I do wonder if I didn't enjoy "The Fault in Our Stars," by John Green, as much as others did because of my own history. It just so happens that my ex-boyfriend also had osteosarcoma as a teenager, also was something of a basketball hotshot before that, also was pretty pissed at people who spouted Bible verses and cross-stitched encouragements and all this well-meaning crap, also wanted to leave a mark beyond being a "professional sick person," and even won a local literary award for saying so.
(I also have an uncle on what I guess would be the other side of the living-with-cancer spectrum, the side that's had cancer in three different places, blogs about the chemo battle, and runs marathons to raise money for a cure.)

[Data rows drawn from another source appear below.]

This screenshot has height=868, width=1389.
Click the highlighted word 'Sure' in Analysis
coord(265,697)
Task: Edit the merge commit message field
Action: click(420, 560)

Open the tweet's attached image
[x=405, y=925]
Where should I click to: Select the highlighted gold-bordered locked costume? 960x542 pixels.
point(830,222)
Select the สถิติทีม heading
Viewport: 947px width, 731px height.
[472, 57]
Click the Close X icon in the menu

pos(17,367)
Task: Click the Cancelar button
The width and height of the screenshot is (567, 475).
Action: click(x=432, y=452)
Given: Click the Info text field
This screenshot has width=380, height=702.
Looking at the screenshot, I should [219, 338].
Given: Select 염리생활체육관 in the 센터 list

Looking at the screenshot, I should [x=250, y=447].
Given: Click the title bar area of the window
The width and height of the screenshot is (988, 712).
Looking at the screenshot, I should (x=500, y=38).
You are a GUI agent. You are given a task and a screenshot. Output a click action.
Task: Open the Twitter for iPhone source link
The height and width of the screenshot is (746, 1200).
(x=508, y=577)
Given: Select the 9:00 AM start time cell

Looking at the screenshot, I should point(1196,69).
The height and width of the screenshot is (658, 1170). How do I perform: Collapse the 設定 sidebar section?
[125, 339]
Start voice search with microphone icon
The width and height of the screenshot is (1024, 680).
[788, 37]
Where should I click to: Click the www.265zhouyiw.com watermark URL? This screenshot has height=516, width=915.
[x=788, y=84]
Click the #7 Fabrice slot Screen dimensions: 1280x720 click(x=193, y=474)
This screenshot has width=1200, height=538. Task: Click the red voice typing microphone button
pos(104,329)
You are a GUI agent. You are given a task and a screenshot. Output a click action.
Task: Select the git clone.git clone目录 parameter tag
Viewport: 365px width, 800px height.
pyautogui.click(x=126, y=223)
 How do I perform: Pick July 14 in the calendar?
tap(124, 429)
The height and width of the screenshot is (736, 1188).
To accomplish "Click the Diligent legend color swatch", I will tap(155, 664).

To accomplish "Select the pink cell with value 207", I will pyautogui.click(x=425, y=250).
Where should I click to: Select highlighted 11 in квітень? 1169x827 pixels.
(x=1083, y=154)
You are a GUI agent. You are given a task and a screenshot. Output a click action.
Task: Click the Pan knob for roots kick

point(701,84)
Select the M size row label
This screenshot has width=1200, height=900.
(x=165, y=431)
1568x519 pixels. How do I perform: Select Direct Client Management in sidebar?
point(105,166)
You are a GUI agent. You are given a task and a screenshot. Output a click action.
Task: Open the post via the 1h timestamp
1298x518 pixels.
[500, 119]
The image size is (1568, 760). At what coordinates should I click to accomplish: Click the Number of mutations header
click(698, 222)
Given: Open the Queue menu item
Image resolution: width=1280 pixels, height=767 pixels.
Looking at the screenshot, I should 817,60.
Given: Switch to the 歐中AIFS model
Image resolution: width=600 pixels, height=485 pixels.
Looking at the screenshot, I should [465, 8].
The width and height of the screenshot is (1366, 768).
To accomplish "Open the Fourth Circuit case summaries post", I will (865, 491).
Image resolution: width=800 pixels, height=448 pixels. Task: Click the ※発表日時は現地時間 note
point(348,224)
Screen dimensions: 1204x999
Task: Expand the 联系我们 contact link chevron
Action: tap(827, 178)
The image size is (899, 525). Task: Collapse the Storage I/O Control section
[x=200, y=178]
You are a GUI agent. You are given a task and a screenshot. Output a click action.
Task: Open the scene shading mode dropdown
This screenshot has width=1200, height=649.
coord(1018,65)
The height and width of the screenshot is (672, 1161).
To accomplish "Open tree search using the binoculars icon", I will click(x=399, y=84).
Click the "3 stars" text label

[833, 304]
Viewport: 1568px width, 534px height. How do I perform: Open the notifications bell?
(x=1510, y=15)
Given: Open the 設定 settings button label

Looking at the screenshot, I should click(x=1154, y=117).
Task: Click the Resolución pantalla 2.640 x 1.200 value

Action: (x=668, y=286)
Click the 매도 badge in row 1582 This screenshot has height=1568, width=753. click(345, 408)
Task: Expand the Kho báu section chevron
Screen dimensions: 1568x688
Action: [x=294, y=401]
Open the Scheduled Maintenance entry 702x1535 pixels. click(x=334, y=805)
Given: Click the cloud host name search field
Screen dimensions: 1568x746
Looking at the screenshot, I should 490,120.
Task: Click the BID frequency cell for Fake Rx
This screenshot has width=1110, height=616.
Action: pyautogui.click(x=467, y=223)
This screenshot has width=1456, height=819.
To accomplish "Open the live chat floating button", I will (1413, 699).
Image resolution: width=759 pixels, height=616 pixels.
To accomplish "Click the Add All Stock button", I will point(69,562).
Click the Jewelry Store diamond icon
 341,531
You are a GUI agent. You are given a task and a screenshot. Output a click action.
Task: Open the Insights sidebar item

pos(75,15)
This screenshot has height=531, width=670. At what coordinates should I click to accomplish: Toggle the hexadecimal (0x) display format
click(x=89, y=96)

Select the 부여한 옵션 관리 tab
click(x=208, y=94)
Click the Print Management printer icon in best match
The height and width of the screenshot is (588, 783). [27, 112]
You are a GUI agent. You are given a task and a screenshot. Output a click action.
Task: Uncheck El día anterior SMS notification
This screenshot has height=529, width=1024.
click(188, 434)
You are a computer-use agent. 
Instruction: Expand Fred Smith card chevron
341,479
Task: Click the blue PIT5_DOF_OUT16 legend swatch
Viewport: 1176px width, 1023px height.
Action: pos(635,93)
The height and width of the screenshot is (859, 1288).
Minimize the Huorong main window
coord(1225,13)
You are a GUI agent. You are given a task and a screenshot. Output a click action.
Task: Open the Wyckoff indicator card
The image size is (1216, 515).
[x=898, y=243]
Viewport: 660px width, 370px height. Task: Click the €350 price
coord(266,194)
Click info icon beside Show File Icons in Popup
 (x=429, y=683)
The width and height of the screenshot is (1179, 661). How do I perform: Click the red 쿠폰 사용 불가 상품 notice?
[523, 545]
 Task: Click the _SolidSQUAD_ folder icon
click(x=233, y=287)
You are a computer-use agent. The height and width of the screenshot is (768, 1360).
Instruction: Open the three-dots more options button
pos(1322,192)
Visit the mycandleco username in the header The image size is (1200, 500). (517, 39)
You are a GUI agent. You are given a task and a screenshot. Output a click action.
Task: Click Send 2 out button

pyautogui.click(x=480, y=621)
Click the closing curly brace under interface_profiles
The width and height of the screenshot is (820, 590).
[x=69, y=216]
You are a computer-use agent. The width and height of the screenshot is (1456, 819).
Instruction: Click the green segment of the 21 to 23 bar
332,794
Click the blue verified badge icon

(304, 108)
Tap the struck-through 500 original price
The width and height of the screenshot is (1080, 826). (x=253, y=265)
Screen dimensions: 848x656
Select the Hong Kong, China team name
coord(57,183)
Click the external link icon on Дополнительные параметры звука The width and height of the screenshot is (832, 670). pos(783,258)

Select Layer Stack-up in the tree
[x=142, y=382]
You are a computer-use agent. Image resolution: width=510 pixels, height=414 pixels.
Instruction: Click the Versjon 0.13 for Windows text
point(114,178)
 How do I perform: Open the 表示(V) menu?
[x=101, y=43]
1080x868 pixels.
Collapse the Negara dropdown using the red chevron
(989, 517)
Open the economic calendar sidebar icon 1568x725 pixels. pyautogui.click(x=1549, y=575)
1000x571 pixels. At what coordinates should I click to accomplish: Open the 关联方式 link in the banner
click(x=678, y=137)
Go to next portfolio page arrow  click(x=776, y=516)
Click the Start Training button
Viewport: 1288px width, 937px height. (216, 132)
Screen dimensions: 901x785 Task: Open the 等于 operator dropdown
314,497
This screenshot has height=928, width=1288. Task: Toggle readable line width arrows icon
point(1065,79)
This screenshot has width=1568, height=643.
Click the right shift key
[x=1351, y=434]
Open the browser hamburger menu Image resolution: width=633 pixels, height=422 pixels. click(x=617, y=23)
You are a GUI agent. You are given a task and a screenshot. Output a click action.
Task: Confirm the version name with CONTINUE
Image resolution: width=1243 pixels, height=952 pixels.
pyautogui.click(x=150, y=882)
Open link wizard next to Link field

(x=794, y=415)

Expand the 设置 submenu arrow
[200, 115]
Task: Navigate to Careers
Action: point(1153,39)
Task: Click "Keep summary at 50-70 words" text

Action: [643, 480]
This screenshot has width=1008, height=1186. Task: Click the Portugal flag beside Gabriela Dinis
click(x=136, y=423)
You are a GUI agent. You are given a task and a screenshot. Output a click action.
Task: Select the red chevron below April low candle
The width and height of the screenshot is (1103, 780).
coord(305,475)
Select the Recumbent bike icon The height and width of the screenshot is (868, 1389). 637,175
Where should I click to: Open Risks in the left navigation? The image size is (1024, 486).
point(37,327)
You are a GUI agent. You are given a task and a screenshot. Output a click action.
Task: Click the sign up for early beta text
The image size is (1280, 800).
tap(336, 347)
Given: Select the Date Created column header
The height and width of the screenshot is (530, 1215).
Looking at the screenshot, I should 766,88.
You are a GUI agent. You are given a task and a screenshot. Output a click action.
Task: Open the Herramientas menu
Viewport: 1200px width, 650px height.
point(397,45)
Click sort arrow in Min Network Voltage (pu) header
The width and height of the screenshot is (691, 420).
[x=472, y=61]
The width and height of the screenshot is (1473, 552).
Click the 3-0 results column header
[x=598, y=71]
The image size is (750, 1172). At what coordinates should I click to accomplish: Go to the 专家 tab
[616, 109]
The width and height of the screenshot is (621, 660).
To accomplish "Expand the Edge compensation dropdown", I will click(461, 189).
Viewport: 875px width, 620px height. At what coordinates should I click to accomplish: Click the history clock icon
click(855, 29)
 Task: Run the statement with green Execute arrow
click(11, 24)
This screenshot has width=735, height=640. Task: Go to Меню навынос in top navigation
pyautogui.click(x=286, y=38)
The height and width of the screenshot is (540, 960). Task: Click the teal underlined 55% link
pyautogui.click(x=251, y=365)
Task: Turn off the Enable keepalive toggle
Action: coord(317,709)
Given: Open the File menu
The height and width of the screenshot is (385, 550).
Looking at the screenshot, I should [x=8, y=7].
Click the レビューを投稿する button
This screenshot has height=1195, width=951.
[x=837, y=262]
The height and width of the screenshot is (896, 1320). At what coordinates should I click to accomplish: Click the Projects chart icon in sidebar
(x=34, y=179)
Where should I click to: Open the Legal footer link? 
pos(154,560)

That's not to brag, really, but just to say that a lot of Hazel Grace and Augustus's frustrations are things I've heard before from someone who's been there and back: Hazel's worry that after her death, "they'd have nothing to say about me except that I fought heroically, as if the only thing I'd ever done was Have Cancer," has a sentiment I've heard expressed quite a bit. So, a lot of the time, reading this book was like staring into pitch-black night with someone you don't really talk to anymore and making that long and awkward silence as long, awkward, and maybe even painful as possible.
I don't know. I guess I can't accept this book based on the recommendation that it's an "alternative" look at life with cancer because it's been the most pragmatic and maybe even best way to look at it for a while now. I also didn't cry at the parts where you're "supposed" to cry, because either I'm a cold-hearted cynic, or, to borrow from John Irving, we are all of us terminal cases — not just the kids with cancer. If I felt sad, it was because someone's friend and child was suffering, not that someone's friend and child was suffering from cancer.
Beyond that, though, the male protagonist Augustus — whose similarities to Martin end above — was right out of my teenage daydreams and therefore unbelievable and sometimes even cheesy. Hazel, on the other hand, was a character I could get behind, and I loved how she (and, okay, Augustus too) was just darkly hilarious and sharp. Despite my cynicism, if you'd call it that, I did laugh out loud at a couple parts.
Perhaps what kept me from enjoying the book more was the constant self-check: if I find this book "inspirational," and go on to say so, I might only be just as misguided as the same people who find the cross-stitched encouragements "inspirational" and thereby fail at the actual empathy that people like Hazel and Augustus — people in general, really — really want.
I guess if there's anything I'd get out of this book, it's Hazel's idea about infinities being shorter or longer, but still infinite (actually, this is mathematically wrong; also, this link is a quote spoiler). It touches on the same "we are all terminal cases," "we all complete," "you got a lifetime; no more, no less," "death from above's still a death" idea that I think would improve relationships if more people had it. Having cancer does not make your life any more precious and special than that of a 120-year-old woman with two dozen grandkids. Your life is special because it is your life.